So I hesitate to use a gardening metaphor because I am a hopeless gardener. That said, it’s hard to avoid the idea that we nurture our children very much as a successful gardener grows flowers and plants and trees. So bear with me.
I have been told that the difference between a plant and a weed is the difference between a flower you want (and have some control over) and one you don’t. I’m sure this isn’t actually true, but it does have some practicality to it. While the same isn’t exactly true of kids, it is true of some of their personality traits.
My kids (and yours no doubt) each have a strong will. When they want something, they want it with every fiber of their being! The path each chooses to that destination depends on the personalities, situation and logistics involved, but the goal is straight-forward.
At 8:15pm last night my two year old wanted to entertain himself instead of sleeping. In his big boy bed (a recent development) after our bedtime ritual, his usual partner in crime (the 4yo brother in the next bed) succumbed to the devious enemy; sleep.
Left to his own devices the 2yo first, as evidenced by the massive collection there when I went to check on him, gathered every toy he could reach and brought them all into his toddler-sized bed. Finding no room left for himself he was sitting on the floor looking through a book. I encouraged him to return to bed after we cleared out the small yard sale he had gathered.
9:15pm Sitting downstairs at the kitchen table talking to a friend who had stopped by, I hear a strange rumbling sound. The washer tipped over again? No. I look up to see the 2yo roll by the doorway of the kitchen on his sit-n-ride toy. He didn’t even glance my way!
9:30 Back in bed, firm admonishment that more downstairs appearances will produce a return of the crib, he agrees to stay in bed and quiet.
9:45 All quiet, I return to do the covers re-tuck and forehead kiss for all the boys. 2yo? NOT in bed. Before true panic can set in, I hear “Hi,” quietly from the corner. He is sitting on the headboard of older brother’s toddler bed, feet resting comfortably on the shoulders of said sleeping 4yo, playing with older brother’s curly hair – a past time he does not get to indulge during the day. He looks at me and says, “Quiet. In bed.” I can’t disagree.
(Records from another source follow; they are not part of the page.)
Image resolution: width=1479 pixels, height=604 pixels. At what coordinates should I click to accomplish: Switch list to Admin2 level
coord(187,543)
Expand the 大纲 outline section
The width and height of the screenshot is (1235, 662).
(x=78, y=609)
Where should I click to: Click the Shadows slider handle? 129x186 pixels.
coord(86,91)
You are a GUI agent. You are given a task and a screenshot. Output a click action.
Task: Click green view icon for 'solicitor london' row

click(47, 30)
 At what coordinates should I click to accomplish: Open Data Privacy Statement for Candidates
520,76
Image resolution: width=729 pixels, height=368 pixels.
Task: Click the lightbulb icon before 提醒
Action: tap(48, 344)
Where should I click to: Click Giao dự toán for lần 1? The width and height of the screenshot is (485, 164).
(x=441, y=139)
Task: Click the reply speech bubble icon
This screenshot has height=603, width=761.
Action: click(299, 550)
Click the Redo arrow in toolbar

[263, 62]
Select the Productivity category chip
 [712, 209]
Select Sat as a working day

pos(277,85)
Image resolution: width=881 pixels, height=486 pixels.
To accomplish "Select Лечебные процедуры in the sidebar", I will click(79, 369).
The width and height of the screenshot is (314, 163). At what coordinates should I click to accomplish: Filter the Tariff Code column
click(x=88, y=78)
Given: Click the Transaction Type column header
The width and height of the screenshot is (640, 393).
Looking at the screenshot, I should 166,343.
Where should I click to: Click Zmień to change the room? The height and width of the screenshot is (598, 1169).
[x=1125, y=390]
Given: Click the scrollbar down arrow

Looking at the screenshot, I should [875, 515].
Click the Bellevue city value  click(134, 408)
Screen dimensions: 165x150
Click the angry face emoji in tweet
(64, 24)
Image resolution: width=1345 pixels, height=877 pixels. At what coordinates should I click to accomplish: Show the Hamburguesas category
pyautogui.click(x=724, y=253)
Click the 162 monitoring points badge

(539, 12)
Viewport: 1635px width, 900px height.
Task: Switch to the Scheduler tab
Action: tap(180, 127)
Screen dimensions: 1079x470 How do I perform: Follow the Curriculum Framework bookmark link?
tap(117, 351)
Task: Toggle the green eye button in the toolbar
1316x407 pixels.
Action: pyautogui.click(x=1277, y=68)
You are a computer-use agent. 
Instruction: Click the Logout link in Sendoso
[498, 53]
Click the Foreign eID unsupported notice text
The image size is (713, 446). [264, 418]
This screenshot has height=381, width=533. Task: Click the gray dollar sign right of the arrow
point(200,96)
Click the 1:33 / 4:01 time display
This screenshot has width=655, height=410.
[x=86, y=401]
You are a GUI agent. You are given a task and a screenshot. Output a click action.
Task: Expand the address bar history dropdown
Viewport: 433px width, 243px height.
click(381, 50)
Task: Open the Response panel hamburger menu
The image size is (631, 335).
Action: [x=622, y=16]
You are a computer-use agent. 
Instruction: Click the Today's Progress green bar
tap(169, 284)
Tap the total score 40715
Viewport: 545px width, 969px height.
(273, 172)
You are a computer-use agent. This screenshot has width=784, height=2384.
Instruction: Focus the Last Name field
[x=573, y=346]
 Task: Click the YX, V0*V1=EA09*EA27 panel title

And I can’t strangle him.
10:00 pm Finally quiet and ASLEEP. I sit on his bed texting my husband at work “No nap for him tomorrow!”
This kid has a strong spirit and a seemingly endless stream of ideas about how to reach his objectives. These are character traits I admire. As my husband and I often remark to each other about our kids, these traits will serve him very well as an adult should he be lucky enough to live that long!
So how do we shape our kids’ spirits without breaking them? Back to gardening. We prune them, right?
According to the Farmer’s Almanac, “In Nature, most plants we grow are in splendid isolation, trying to spread unnaturally fast. Our job is to prevent certain shrubs and trees from outgrowing their position in a yard. Judicious reducing helps plants develop into sound structures without over-stressing their limbs. Also, maximum flowering and bountiful fruit are only possible by pruning.”
Makes sense to me. What do you think?